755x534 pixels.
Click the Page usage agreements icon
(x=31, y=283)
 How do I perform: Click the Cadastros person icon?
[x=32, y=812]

────────────────

> Your task
All the records shown above need to be given again exactly.

> Task solution
755x534 pixels.
Click the Page usage agreements icon
(x=31, y=283)
 How do I perform: Click the Cadastros person icon?
[x=32, y=812]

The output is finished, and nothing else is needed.